• **Passage shown**
Consequences of Base Substitutions
- Base substitutions are a mutation that occurs when a base in the DNA sequence is randomly swapped for a different base
- A substitution mutation can only change the amino acid for the triplet in which the mutation occurs; it will not have a knock-on effect on the rest of the sequence
- A base substitution can result in single nucleotide polymorphisms, frequently called SNPs (pronounced “snips”)
- These represent a difference in a single DNA nucleotide. E.g. a SNP may replace the nucleotide cytosine (C) with the nucleotide thymine (T) in a certain stretch of DNA
- SNPs occur normally throughout a person’s DNA
- They occur once in every 300 nucleotides on average, which means there are roughly 10 million SNPs in the human genome
- SNPs are commonly found in the non-coding regions of DNA between genes
- They can act as biological markers, helping to locate genes that are associated with disease
The effect of SNPs
- Substitution mutations can take three forms which may or may not change the amino acid of a polypeptide chain:
- Silent mutations – the mutation does not alter the amino acid sequence of the polypeptide (this is because certain codons may code for the same amino acid as the genetic code is degenerate)

• **Dataset records**
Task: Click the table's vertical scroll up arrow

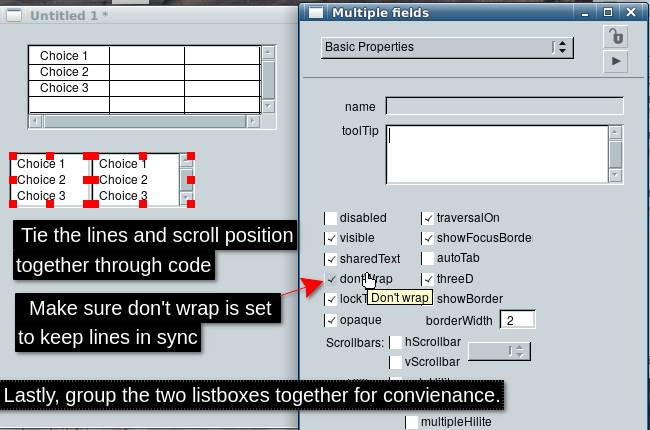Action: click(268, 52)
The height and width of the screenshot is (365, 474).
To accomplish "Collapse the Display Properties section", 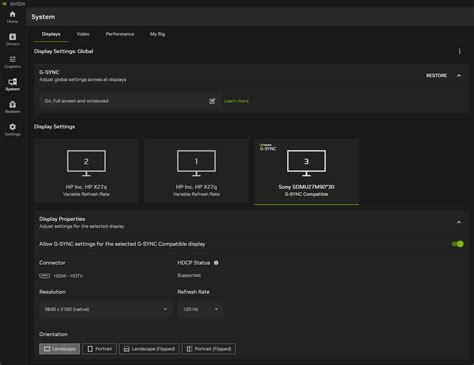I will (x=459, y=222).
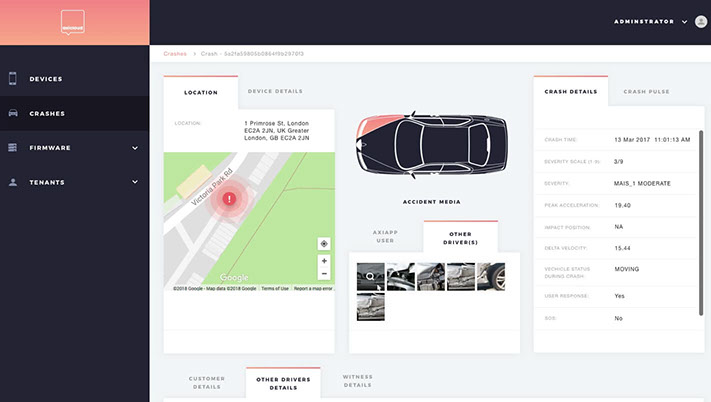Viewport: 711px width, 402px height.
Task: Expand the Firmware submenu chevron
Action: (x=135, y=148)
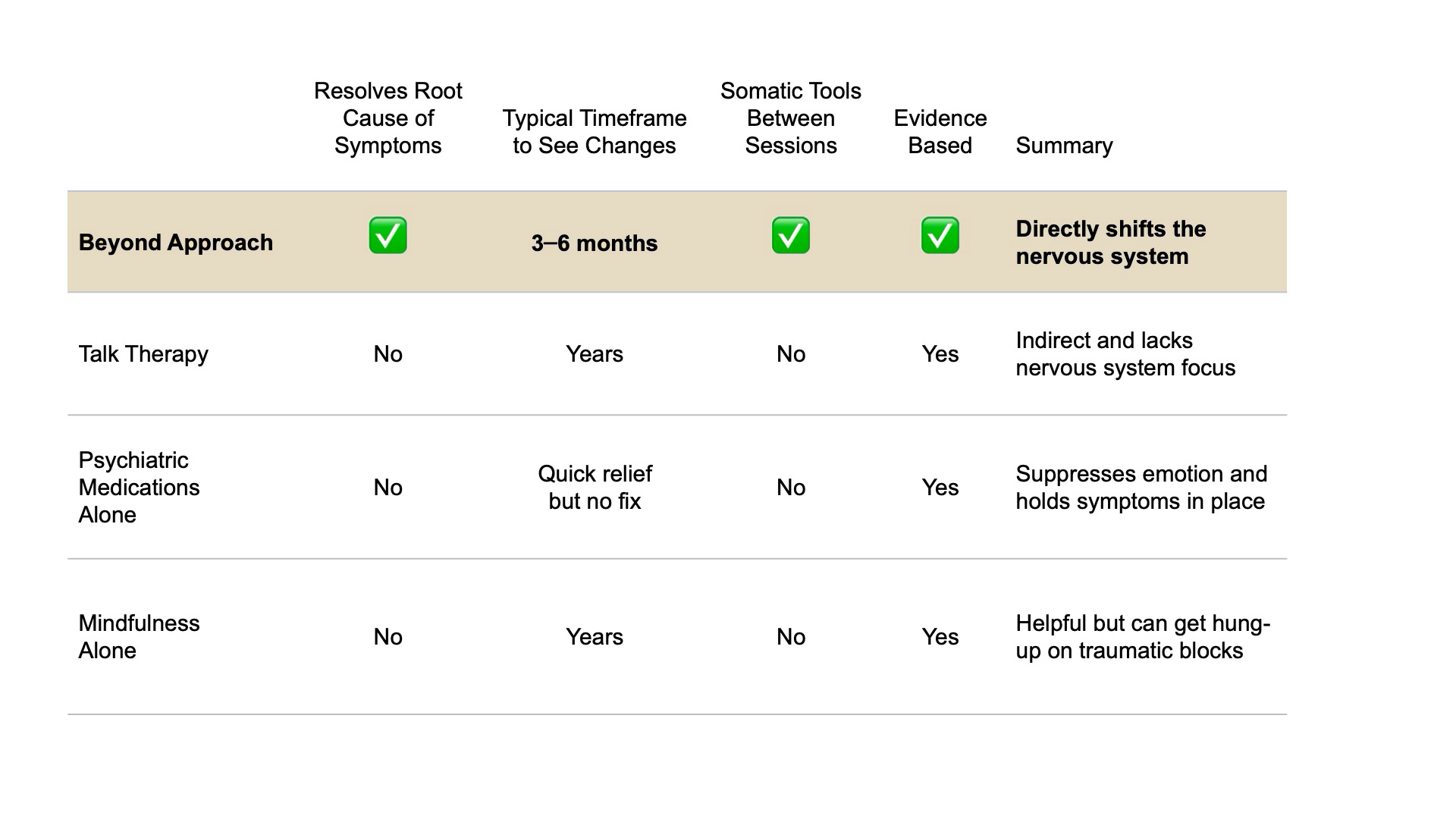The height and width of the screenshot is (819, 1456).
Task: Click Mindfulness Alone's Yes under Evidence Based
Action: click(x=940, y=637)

--

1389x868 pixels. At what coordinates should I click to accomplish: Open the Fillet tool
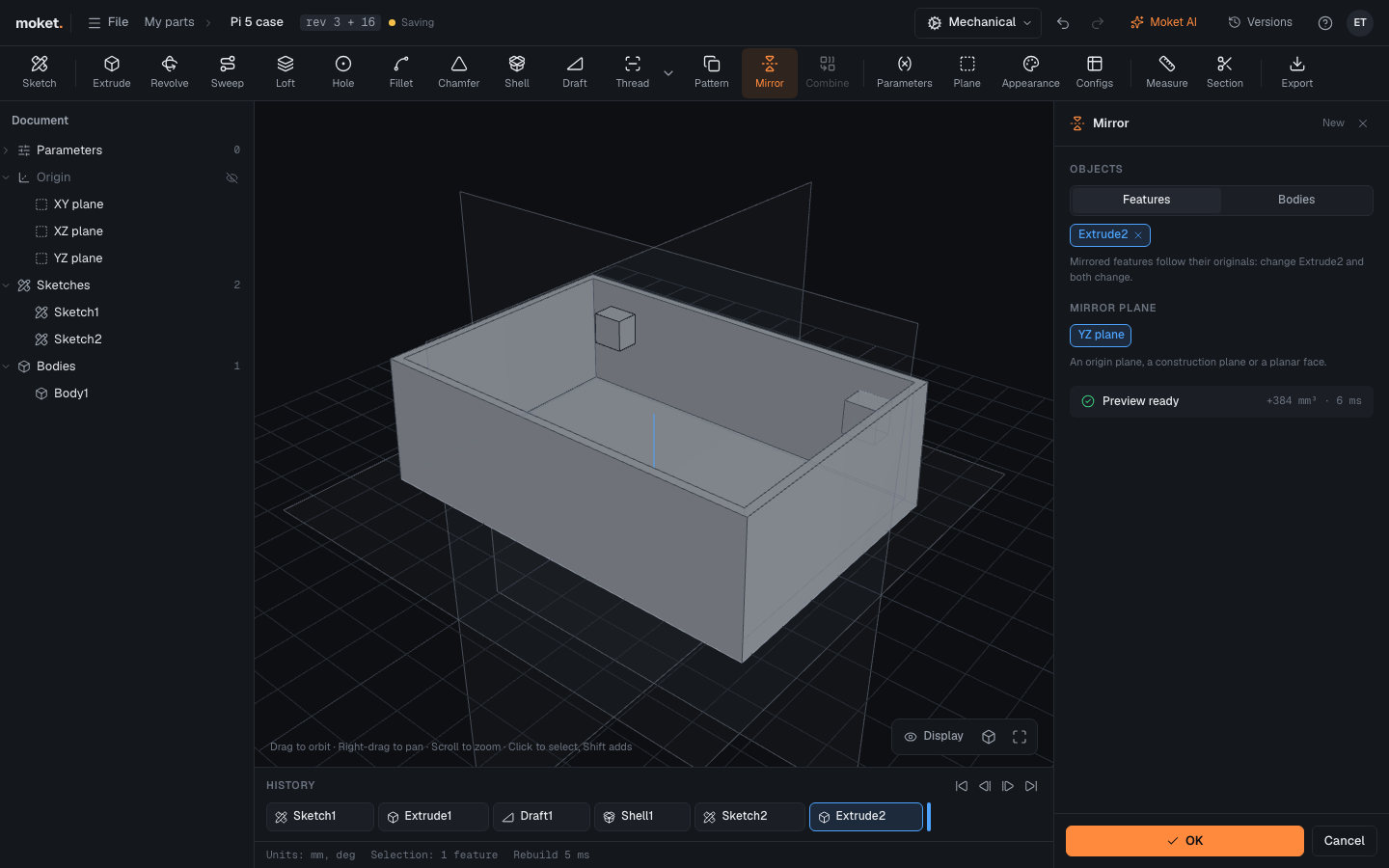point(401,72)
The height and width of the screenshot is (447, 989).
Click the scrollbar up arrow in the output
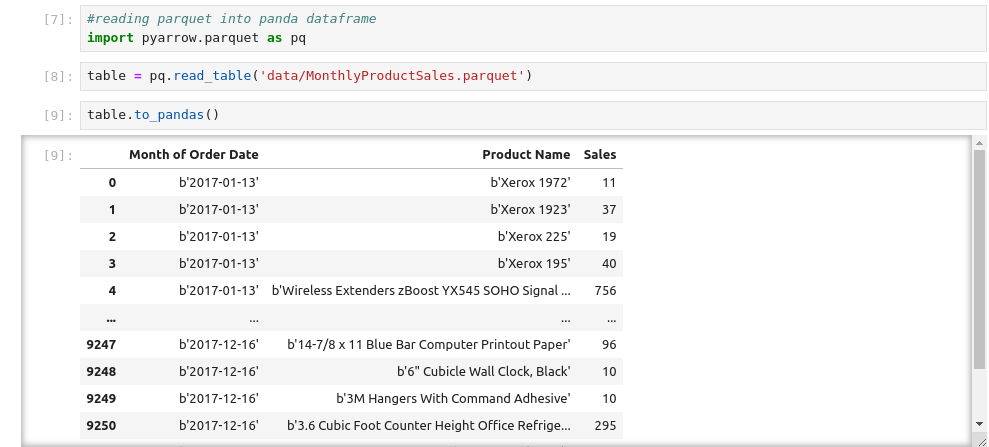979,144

--

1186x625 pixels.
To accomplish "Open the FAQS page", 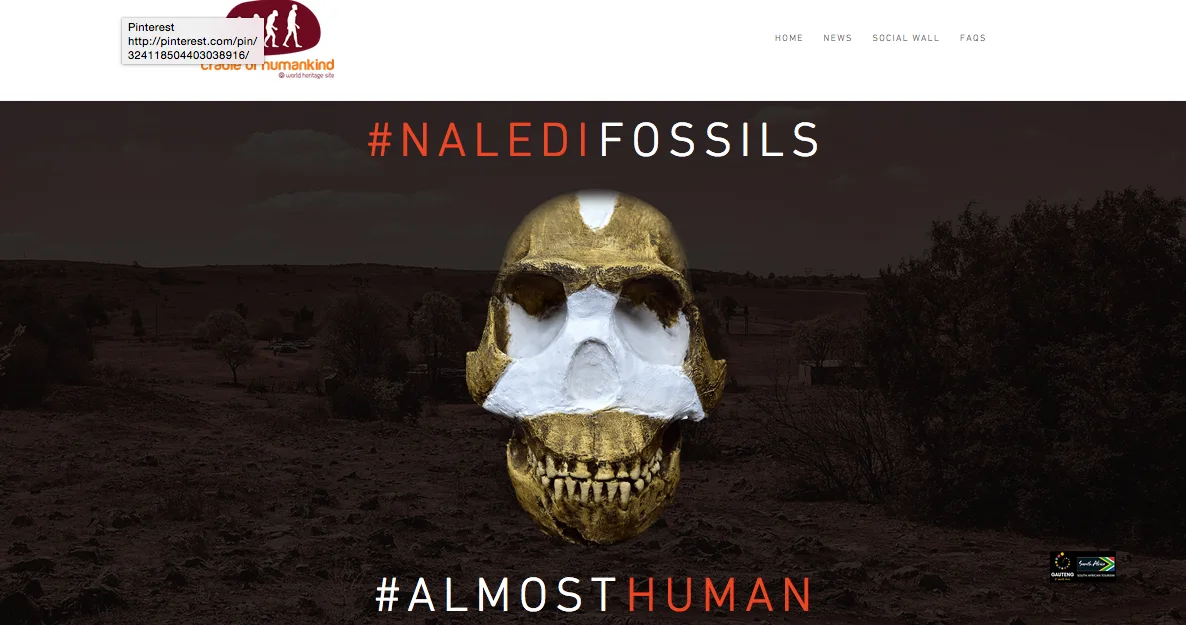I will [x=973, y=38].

• **Exercise**
Write the next part of the notes on base substitutions, picking up after the point on silent mutations.

• **Answer to this exercise**
- Missense mutations – the mutation alters a single amino acid in the polypeptide chain (sickle cell anaemia is an example of a disease caused by a single substitution mutation changing a single amino acid in the sequence)
- Nonsense mutations – the mutation creates a premature stop codon (signal for the cell to stop translation of the mRNA molecule into an amino acid sequence), causing the polypeptide chain produced to be incomplete and therefore affecting the final protein structure and function (cystic fibrosis is an example of a disease caused by a nonsense mutation, although this is not always the only cause)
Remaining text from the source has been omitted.